# 824 oe



## Dracer173 (Dec 28, 2019)

my 824 OE feels like it pulls to the left when blowing snow, what would cause this ?


----------



## Shovel (Mar 26, 2019)

Place machine on level surface.
Air tires to equal pressure
Set scraper bar to desired height...leaving your paint sticks or other spacers under the scraper bar.
Reset shoes.
Remove paint sticks from under scraper.
Gently raise machine and make sure both shoes touch the concrete as the same time when you lower machine


Sent from my LM-Q710.FG using Tapatalk


----------



## Oneacer (Jan 3, 2011)

@Dracer,

The first thing that comes to mind is the tire pressure being out of whack.
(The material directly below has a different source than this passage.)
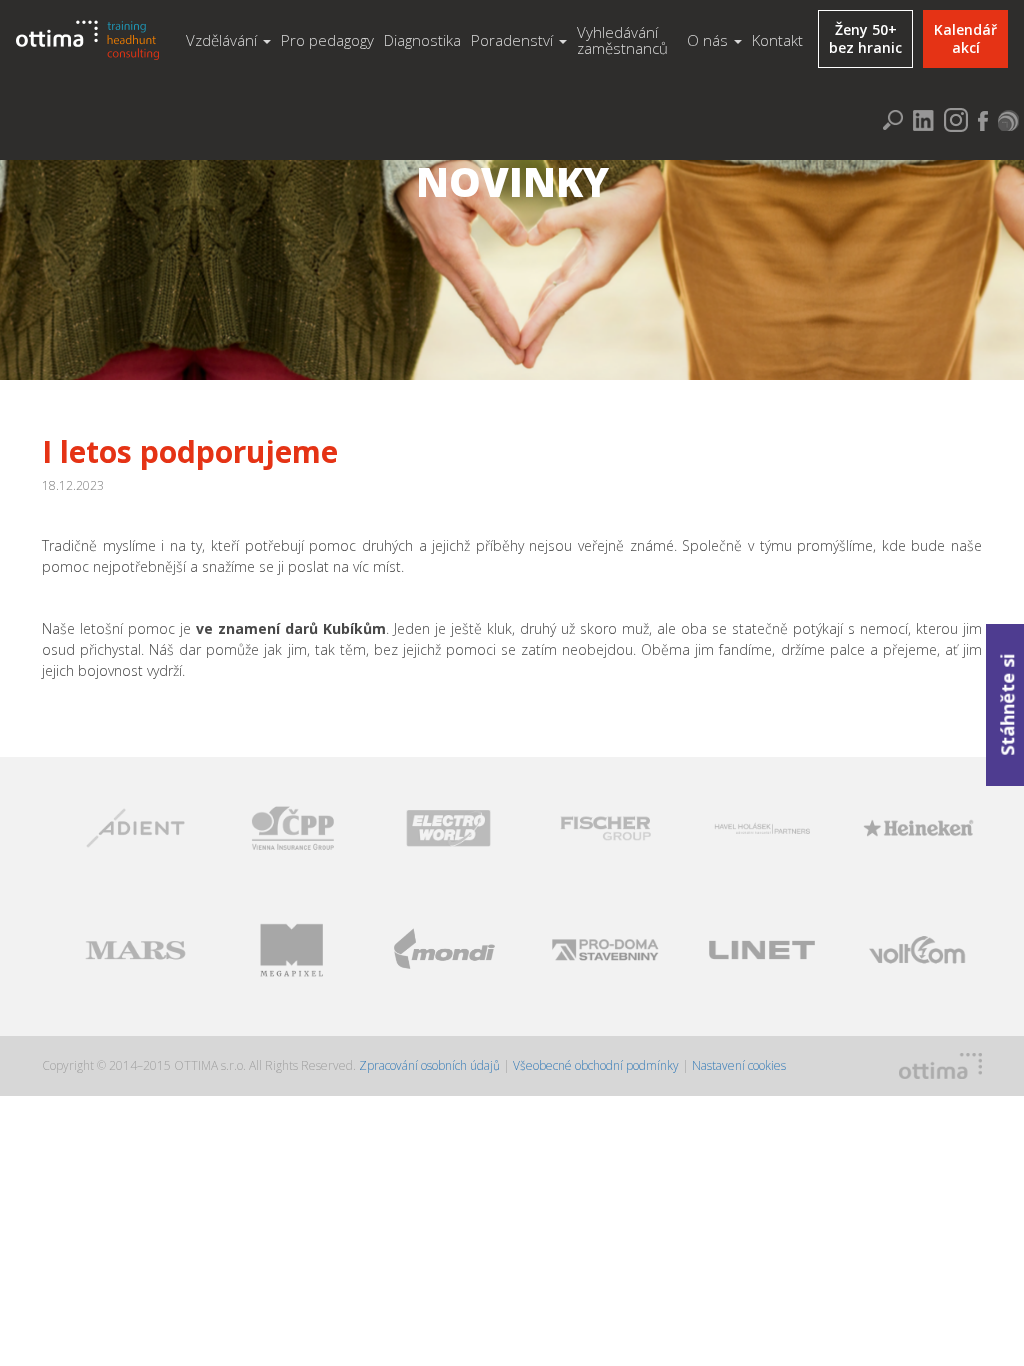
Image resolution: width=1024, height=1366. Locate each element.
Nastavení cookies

As Shovel mentioned, also make sure the bucket is adjusted properly with the skid shoes.


----------



## Shovel (Mar 26, 2019)

oneacer said:


> @Dracer,
> 
> The first thing that comes to mind is the tire pressure being out of whack.
> 
> As Shovel mentioned, also make sure the bucket is adjusted properly with the skid shoes.


I expect the shoes will need to be adjusted after airing the tires.




Sent from my LM-Q710.FG using Tapatalk


----------



## Dracer173 (Dec 28, 2019)

Thanks for the help I will check the tires and reset the skids.


----------